▶ _ABOUT THIS EXERCISE_
Please name the user who posted in the forum thread below on Mon Mar 03, 2014 at 1:45 pm.

▶ _EXTRACT PROVIDED_
******

Posted: Sun Mar 02, 2014 4:14 pm
by WildBill
TomsTXCHL wrote:texanjoker wrote:I was worried about sentencing being here in Austin, but the jury correctly and appropriately sentenced this cop killer to death.
Yeah but interestingly it took them 8 times longer to decide the penalty than it did to convict him iirc.
That is to be expected. Determining the fate of a man's life should be taken seriously and with much deliberation.

Re: Even liberal Austinites got this one right!
Posted: Mon Mar 03, 2014 1:45 pm
by VMI77
It shouldn't matter that the guy he killed was a cop: he should still get the death penalty.
Re: Even liberal Austinites got this one right!
Posted: Mon Mar 03, 2014 2:30 pm
by jmra
VMI77 wrote:It shouldn't matter that the guy he killed was a cop: he should still get the death penalty.

Re: Even liberal Austinites got this one right!

******

▶ _LISTED RECORDS_
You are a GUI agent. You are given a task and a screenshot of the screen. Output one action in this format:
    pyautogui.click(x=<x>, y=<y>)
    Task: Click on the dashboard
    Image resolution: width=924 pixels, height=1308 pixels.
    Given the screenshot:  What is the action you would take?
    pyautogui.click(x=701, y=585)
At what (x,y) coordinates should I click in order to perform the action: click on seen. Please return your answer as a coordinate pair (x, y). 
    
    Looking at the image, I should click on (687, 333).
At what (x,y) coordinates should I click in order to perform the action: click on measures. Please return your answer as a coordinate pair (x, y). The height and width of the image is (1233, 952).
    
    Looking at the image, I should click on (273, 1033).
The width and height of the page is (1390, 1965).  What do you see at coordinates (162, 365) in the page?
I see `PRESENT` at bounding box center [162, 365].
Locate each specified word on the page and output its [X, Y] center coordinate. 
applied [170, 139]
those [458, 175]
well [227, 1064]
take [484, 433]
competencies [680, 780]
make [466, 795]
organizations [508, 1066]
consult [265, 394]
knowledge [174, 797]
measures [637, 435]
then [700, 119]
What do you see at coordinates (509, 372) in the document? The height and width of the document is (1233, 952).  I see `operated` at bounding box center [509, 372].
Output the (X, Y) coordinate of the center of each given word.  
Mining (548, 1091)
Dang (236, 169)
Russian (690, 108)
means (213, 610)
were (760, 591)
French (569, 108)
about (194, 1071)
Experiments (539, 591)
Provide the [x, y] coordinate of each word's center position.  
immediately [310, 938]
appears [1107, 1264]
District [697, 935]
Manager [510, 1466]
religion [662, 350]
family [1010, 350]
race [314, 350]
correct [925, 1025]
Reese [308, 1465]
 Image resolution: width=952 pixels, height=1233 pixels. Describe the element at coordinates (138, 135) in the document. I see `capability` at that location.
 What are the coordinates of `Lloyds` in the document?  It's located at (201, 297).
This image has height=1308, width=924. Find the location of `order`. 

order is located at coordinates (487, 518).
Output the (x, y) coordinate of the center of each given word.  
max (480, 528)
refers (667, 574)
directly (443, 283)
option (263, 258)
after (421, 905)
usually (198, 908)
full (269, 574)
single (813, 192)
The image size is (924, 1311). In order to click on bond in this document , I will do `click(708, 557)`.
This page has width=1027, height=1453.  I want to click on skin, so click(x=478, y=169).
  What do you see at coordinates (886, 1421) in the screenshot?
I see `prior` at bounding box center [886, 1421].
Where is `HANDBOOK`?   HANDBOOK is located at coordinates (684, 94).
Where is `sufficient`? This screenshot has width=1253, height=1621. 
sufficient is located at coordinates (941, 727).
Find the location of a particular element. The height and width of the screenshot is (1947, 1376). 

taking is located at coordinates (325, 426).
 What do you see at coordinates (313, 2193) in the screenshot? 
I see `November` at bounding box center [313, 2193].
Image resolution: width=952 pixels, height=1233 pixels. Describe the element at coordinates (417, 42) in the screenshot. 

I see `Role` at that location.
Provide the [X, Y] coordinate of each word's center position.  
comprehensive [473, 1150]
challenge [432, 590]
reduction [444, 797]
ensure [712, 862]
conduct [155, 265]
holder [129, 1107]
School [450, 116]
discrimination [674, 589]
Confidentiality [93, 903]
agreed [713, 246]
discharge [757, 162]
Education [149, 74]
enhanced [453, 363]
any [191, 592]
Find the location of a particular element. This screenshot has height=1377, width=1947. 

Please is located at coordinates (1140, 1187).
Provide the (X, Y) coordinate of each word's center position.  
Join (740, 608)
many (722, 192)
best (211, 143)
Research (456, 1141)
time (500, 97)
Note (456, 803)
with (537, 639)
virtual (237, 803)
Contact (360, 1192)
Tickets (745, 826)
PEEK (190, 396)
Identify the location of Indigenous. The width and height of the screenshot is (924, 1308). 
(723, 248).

******

▶ _TASK SOLUTION_
VMI77